Getting Started with Git in a Team Environment

Shaumik Daityari
Tweet

In a previous article, I discussed getting started with Git, mainly focusing on using Git when working alone. The core philosophy of Git, however, revolves around the concept of a distributed version control system.

The concept of “distributed” means there exist many independent versions of a single project, each with their own history. Thus, Git is a tool that helps you work with a team that may be geographically distributed.

We discussed how you could manage your files with Git in the previous tutorial, but the aim was to get familiarized with the concepts of git (add, commit, push). Now that you know how Git works locally, you are in a good position to start using the more advanced features.

Cloning

The first step in the process is to get the code (assuming Git is installed) from a remote resource. remote refers to a remote version of a repository or project. We begin by cloning the resource, using the command git clone.

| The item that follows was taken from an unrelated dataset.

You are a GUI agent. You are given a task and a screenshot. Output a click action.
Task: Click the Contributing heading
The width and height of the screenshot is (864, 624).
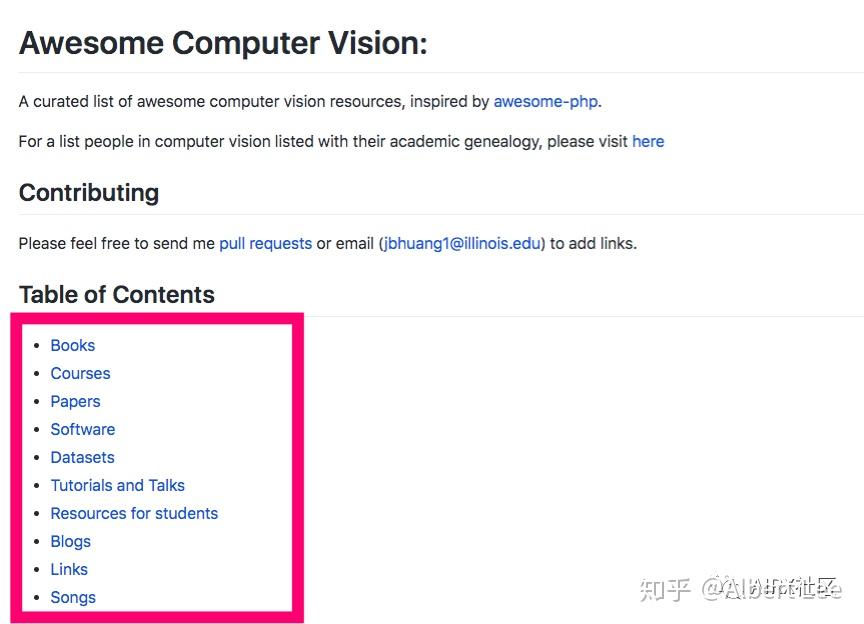click(x=89, y=192)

git clone https://github.com/sdaityari/my_git_project.git

A clone URL can be obtained from a GitHub repository’s main page, in the sidebar. On successfully cloning the repository, a directory is created (by default, it’s the same name as the project). Another interesting fact is that the origin remote now points to the resource from which I cloned the repository (in this case, https://github.com/sdaityari/my_git_project.git).

Even though Git follows the distributed model, a central repository is usually maintained that contains stable, updated code.

Which protocol Should You Use When Cloning?

Notice that the repository is cloned over the https protocol in this example. The other popular choices that you have are ssh and git.

Cloning over the git protocol requires you to use the origin that looks something like git://github.com/[username]/[repository]. This does not provide any security except those of Git itself. It’s usually fast, but the big disadvantage is the inability to push changes as it gives only read-only access.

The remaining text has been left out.